▸ ABOUT THIS TASK
The task calls for each record to be given again exactly.
Top of PROVIDED RECORDS
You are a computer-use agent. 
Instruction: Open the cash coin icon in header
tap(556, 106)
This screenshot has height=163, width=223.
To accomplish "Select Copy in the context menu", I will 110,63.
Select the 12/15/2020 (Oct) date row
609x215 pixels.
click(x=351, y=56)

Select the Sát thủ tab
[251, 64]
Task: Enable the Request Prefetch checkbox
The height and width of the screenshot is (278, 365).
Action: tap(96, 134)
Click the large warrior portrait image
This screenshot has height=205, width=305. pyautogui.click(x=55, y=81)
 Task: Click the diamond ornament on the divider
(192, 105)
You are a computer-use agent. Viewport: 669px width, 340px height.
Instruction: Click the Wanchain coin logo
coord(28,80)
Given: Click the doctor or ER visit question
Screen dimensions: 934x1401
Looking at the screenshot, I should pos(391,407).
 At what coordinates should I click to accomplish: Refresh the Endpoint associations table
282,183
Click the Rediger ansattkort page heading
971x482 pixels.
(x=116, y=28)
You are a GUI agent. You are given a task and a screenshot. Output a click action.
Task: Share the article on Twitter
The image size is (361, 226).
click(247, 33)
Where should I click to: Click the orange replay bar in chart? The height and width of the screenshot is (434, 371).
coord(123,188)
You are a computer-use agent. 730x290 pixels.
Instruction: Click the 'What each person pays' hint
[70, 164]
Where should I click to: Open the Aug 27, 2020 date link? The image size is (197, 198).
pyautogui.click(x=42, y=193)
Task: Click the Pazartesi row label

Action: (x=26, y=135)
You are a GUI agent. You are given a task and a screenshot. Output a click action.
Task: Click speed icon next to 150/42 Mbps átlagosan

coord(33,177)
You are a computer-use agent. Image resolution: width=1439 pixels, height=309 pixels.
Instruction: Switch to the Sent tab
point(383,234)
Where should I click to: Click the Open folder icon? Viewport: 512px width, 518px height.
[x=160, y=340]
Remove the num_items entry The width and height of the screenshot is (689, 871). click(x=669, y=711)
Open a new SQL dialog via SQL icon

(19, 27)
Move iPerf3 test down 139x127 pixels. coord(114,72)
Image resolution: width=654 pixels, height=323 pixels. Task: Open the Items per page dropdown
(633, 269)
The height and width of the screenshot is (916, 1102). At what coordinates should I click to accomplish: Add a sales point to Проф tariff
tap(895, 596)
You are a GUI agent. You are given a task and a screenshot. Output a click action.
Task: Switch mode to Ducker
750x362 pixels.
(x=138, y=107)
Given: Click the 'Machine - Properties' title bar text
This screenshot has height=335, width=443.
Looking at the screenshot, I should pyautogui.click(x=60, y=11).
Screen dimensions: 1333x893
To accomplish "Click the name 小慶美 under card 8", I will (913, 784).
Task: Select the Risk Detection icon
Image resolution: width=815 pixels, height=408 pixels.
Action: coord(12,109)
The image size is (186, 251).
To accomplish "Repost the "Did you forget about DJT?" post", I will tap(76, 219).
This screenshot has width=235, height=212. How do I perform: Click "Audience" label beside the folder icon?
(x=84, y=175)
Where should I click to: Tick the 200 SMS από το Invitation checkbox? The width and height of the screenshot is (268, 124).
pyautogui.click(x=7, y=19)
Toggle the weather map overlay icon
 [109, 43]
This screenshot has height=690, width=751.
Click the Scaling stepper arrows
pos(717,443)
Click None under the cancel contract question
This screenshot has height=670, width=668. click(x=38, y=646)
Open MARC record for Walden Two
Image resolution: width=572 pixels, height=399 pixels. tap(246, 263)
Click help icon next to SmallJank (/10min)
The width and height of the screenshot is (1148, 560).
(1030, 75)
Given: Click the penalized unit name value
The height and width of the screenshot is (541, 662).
Bottom of PROVIDED RECORDS
▸ RESPONSE AREA
You are a computer-use agent. 
Instruction: Open the cash coin icon in header
tap(556, 106)
This screenshot has height=163, width=223.
To accomplish "Select Copy in the context menu", I will 110,63.
Select the 12/15/2020 (Oct) date row
609x215 pixels.
click(x=351, y=56)

Select the Sát thủ tab
[251, 64]
Task: Enable the Request Prefetch checkbox
The height and width of the screenshot is (278, 365).
Action: tap(96, 134)
Click the large warrior portrait image
This screenshot has height=205, width=305. pyautogui.click(x=55, y=81)
 Task: Click the diamond ornament on the divider
(192, 105)
You are a computer-use agent. Viewport: 669px width, 340px height.
Instruction: Click the Wanchain coin logo
coord(28,80)
Given: Click the doctor or ER visit question
Screen dimensions: 934x1401
Looking at the screenshot, I should pos(391,407).
 At what coordinates should I click to accomplish: Refresh the Endpoint associations table
282,183
Click the Rediger ansattkort page heading
971x482 pixels.
(x=116, y=28)
You are a GUI agent. You are given a task and a screenshot. Output a click action.
Task: Share the article on Twitter
The image size is (361, 226).
click(247, 33)
Where should I click to: Click the orange replay bar in chart? The height and width of the screenshot is (434, 371).
coord(123,188)
You are a computer-use agent. 730x290 pixels.
Instruction: Click the 'What each person pays' hint
[70, 164]
Where should I click to: Open the Aug 27, 2020 date link? The image size is (197, 198).
pyautogui.click(x=42, y=193)
Task: Click the Pazartesi row label

Action: (x=26, y=135)
You are a GUI agent. You are given a task and a screenshot. Output a click action.
Task: Click speed icon next to 150/42 Mbps átlagosan

coord(33,177)
You are a computer-use agent. Image resolution: width=1439 pixels, height=309 pixels.
Instruction: Switch to the Sent tab
point(383,234)
Where should I click to: Click the Open folder icon? Viewport: 512px width, 518px height.
[x=160, y=340]
Remove the num_items entry The width and height of the screenshot is (689, 871). click(x=669, y=711)
Open a new SQL dialog via SQL icon

(19, 27)
Move iPerf3 test down 139x127 pixels. coord(114,72)
Image resolution: width=654 pixels, height=323 pixels. Task: Open the Items per page dropdown
(633, 269)
The height and width of the screenshot is (916, 1102). At what coordinates should I click to accomplish: Add a sales point to Проф tariff
tap(895, 596)
You are a GUI agent. You are given a task and a screenshot. Output a click action.
Task: Switch mode to Ducker
750x362 pixels.
(x=138, y=107)
Given: Click the 'Machine - Properties' title bar text
This screenshot has height=335, width=443.
Looking at the screenshot, I should pyautogui.click(x=60, y=11).
Screen dimensions: 1333x893
To accomplish "Click the name 小慶美 under card 8", I will (913, 784).
Task: Select the Risk Detection icon
Image resolution: width=815 pixels, height=408 pixels.
Action: coord(12,109)
The image size is (186, 251).
To accomplish "Repost the "Did you forget about DJT?" post", I will tap(76, 219).
This screenshot has width=235, height=212. How do I perform: Click "Audience" label beside the folder icon?
(x=84, y=175)
Where should I click to: Tick the 200 SMS από το Invitation checkbox? The width and height of the screenshot is (268, 124).
pyautogui.click(x=7, y=19)
Toggle the weather map overlay icon
 [109, 43]
This screenshot has height=690, width=751.
Click the Scaling stepper arrows
pos(717,443)
Click None under the cancel contract question
This screenshot has height=670, width=668. click(x=38, y=646)
Open MARC record for Walden Two
Image resolution: width=572 pixels, height=399 pixels. tap(246, 263)
Click help icon next to SmallJank (/10min)
The width and height of the screenshot is (1148, 560).
(1030, 75)
Given: Click the penalized unit name value
The height and width of the screenshot is (541, 662).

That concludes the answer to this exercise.